EXERCISE —
Repeat exactly, and only, the lines from the one containing "Viewport: 1753px width, 1037px height." through the last line of the data below.
+--
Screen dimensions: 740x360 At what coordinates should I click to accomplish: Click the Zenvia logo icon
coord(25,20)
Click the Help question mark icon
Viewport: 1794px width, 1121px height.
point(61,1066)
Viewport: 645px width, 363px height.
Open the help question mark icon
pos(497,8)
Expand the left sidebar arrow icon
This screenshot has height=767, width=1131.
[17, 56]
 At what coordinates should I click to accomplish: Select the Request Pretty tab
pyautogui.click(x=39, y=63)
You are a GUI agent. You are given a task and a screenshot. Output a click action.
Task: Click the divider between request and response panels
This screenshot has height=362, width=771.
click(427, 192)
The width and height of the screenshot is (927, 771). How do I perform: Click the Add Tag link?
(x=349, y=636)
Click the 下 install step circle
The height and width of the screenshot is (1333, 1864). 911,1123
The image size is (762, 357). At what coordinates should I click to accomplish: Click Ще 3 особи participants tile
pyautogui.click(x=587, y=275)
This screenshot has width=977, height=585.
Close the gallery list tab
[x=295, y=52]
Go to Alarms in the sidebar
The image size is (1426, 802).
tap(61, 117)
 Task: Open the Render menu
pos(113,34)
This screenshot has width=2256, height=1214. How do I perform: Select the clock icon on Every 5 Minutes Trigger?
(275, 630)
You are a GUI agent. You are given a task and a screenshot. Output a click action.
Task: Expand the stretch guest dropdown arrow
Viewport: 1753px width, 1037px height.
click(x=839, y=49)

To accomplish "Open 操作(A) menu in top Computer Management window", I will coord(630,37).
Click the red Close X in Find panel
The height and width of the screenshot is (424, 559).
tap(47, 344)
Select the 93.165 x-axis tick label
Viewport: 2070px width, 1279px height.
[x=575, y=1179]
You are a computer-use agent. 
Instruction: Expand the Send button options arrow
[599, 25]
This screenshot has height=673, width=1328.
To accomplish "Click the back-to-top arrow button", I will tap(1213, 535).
+--
OUTPUT FOR THIS EXERCISE —
Viewport: 1753px width, 1037px height.
click(x=839, y=49)

To accomplish "Open 操作(A) menu in top Computer Management window", I will coord(630,37).
Click the red Close X in Find panel
The height and width of the screenshot is (424, 559).
tap(47, 344)
Select the 93.165 x-axis tick label
Viewport: 2070px width, 1279px height.
[x=575, y=1179]
You are a computer-use agent. 
Instruction: Expand the Send button options arrow
[599, 25]
This screenshot has height=673, width=1328.
To accomplish "Click the back-to-top arrow button", I will tap(1213, 535).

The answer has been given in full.